Why bother with contexts anyway?  Well if I have one job or only one thing to do then I might not really need to worry about it.  I used to work at a cabinet manufacturer and there were no to-do lists necessary.  Show up on time, nail nail nail, and punch out and go home.  But just one of my jobs above has multiple projects with different time lines, start dates, people involved, due-outs, and so forth.  That I have a couple of jobs like this and something like OmniFocus with its  contexts huge!

I’ve played around with contexts a LOT.  Holy cow, seriously.  I admit that for some reason the difference between the two wasn’t entirely cemented in my mind and this caused a lot of confusion.

Silence: those times when I am in deep chill mode.  This happens in my apartment, at a park, in a tent… and it is a particular state of mind.  Not too many things in this, but they fit this context.

Agenda: For dealing directly with some people.  For people that I deal with a lot they get their own context, but me being an introvert I don’t have too many “go find so and so” moments.

Computer: This one has a lot of blurs as I can do more and more on my iOS devices and need to rely on my Mac less and less.  Still, there are high-end presentations that MUST be done on my MBP and cannot be done on my iPad.  I also must work on an abhorrent computer system on a military network.  It is down often, the software is subpar, connectivity is lousy, sharing is hit and miss, and I use it only when I absolutely must.  There are a few tasks that I must do on this.  Unfortunately.

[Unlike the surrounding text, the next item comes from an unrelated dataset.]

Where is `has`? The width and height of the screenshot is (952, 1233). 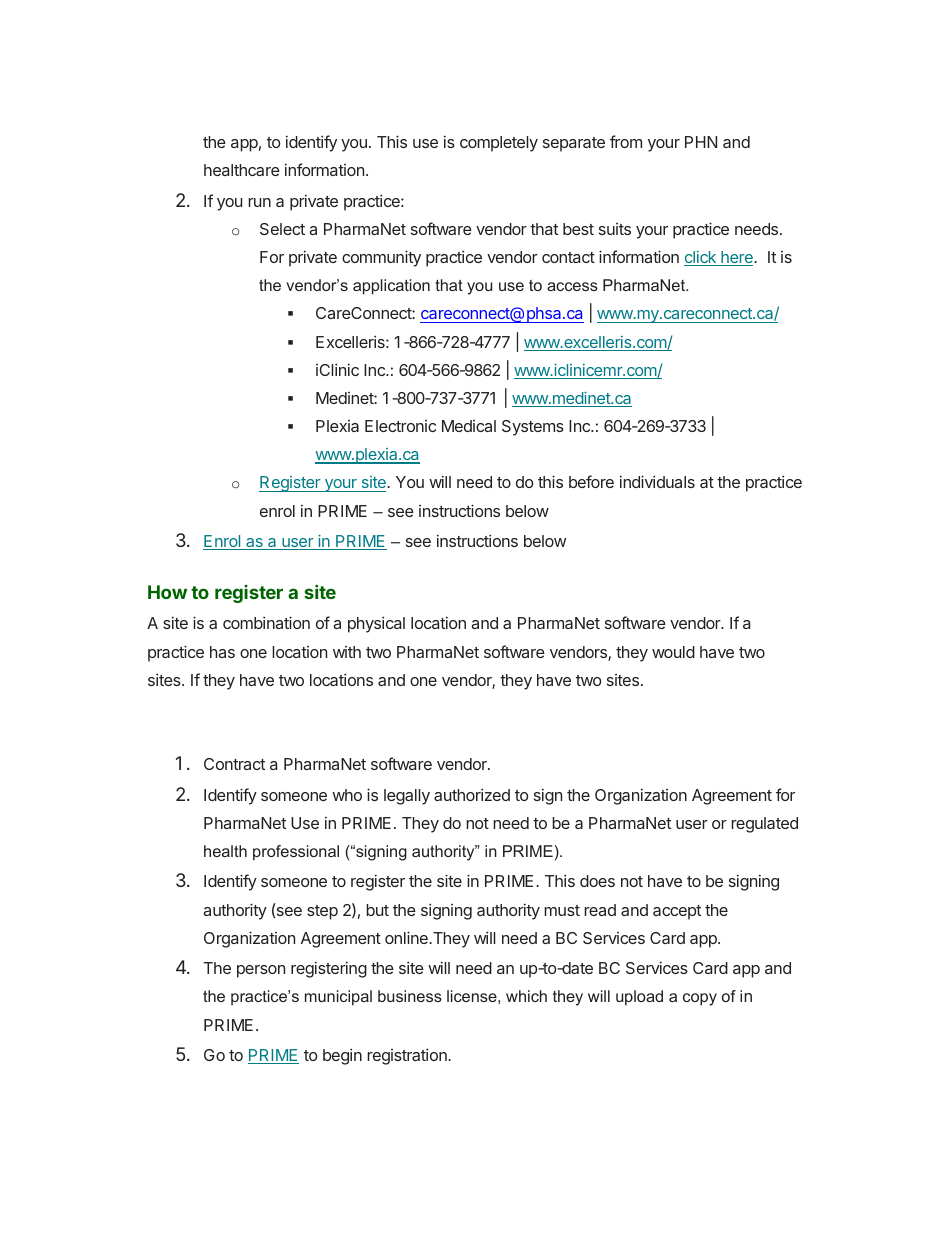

Office: I have a couple of locations that are offices and, as well as the Home context, they all have geofences on them.  There are somethings that I can only do at a particular office.  Not many (have iPad, MBP, iPhone, iMac will travel).

Out and About: If I am driving around I’ll look at this to see what I can pick up or such.  I’ve narrowed this down based on things I do, such as grocery store, which has a search geofence on it, which is a pretty slick thing.  When I am driving around it will look for the nearest grocery store and let me know if I have some tasks for it.

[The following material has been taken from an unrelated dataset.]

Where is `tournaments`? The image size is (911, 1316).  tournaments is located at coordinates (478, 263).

Waiting: When I am waiting for someone to return an email, mail me something, submit a report, or the like.  I like that I can set the start/end dates and forget about it.  So if I am waiting for Bob to return my goldfish but I gave him the first week of December to do it, I’ll set the start/end dates for that time frame and then forget about it.  It won’t show up on my OmniFocus until that date and remind me to start looking for it.

This is a map view on the iPhone app.  You’ll see that I have four contexts shown.  Mildep, Home, RTI, and a Grocery Store.  (I am at the blue dot… home).

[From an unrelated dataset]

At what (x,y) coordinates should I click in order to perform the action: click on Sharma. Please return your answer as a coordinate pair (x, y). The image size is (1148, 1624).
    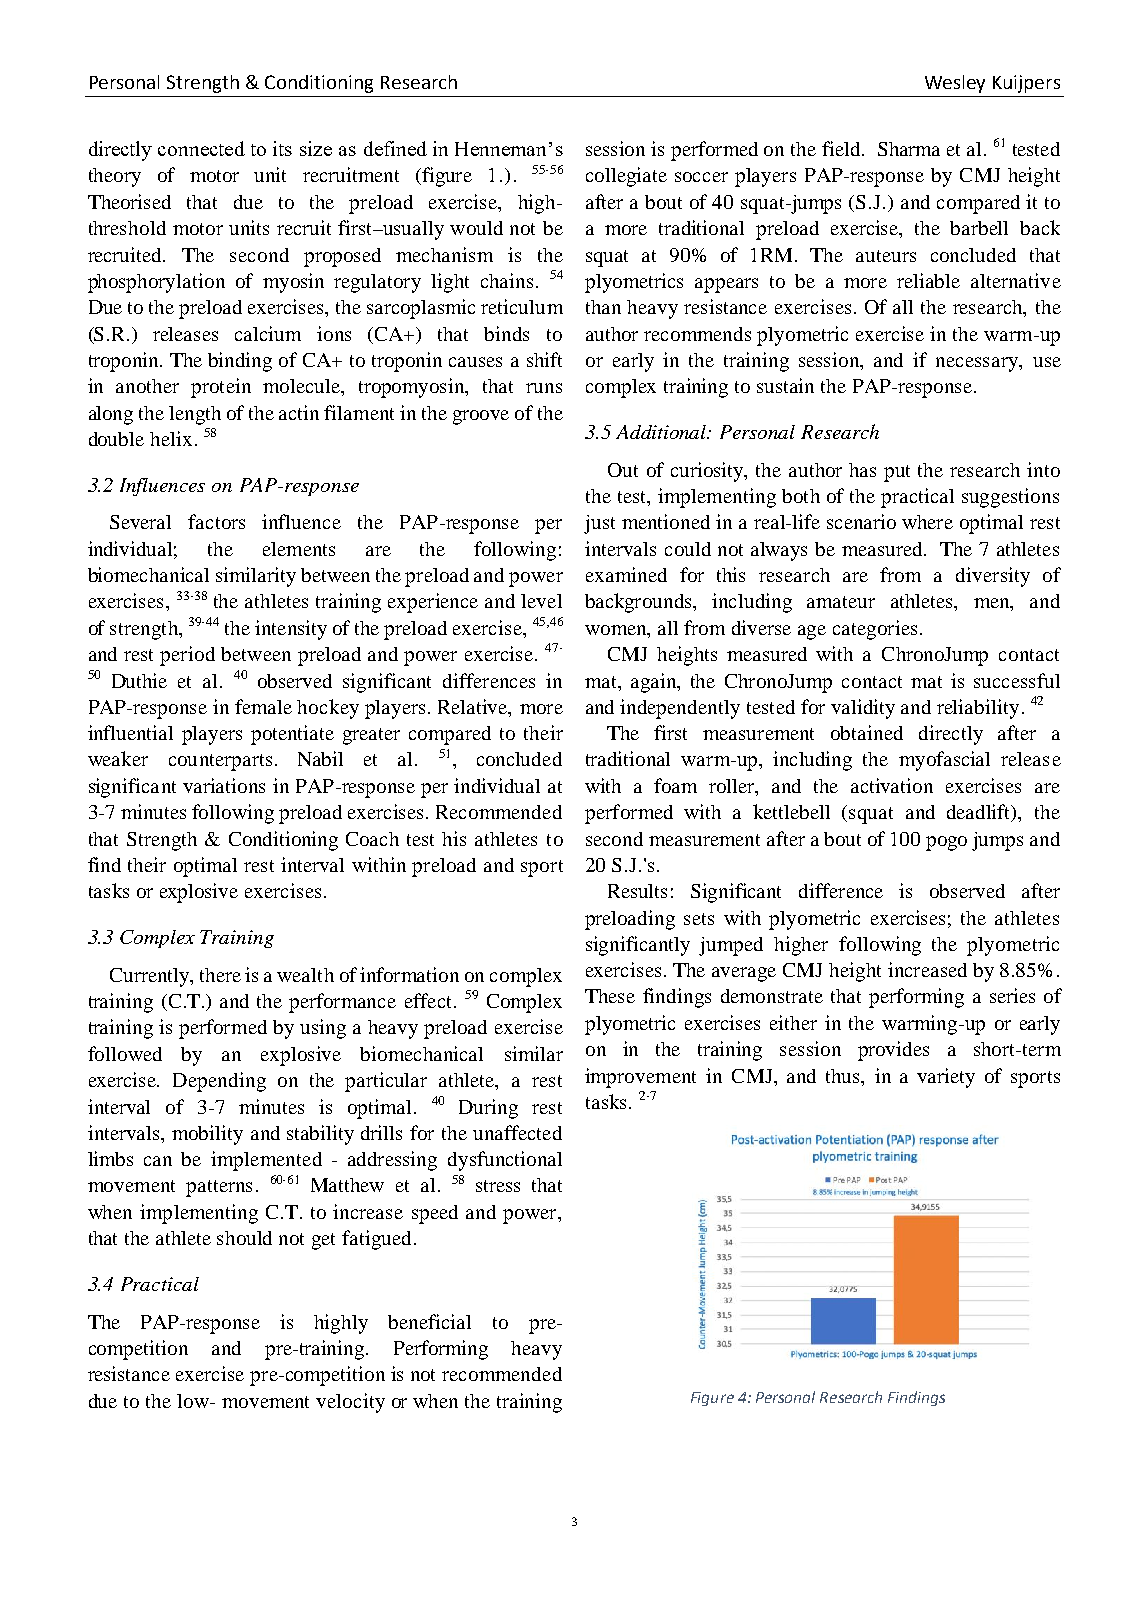
    Looking at the image, I should click on (909, 149).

Zooming into my Home context you’ll see that I have 10 available actions.  I’ve also got it set up to notify me of these tasks when I drive up to a location.  Pretty nifty.

Review: Last but not least is the review mode, an essential part of GTD.  This is a breeze on the iPad application.  You can see in the image that along the bottom left is the review timeframe.  For this particular one I’ve se for every week because there are always things changing (particularly with funding and rosters) and I like to be on top of it.

Along the bottom are some icons to allow me to set something to a complete, delete, on hold, or in progress status.  I can work on a project, tweeking its dates and tasks and when I am done I hit the review button.  If I do this every day I find that I am up on all of my many projects and things that I’ve forgotten about will rise back up to the top from time to time.  For example there is a book project I want to start and I have this on a 2 month review cycle.  Some things, if particularly hot and heavy, will be on a daily review cycle.

So there you go… how I use OmniFocus.  I hope this helps.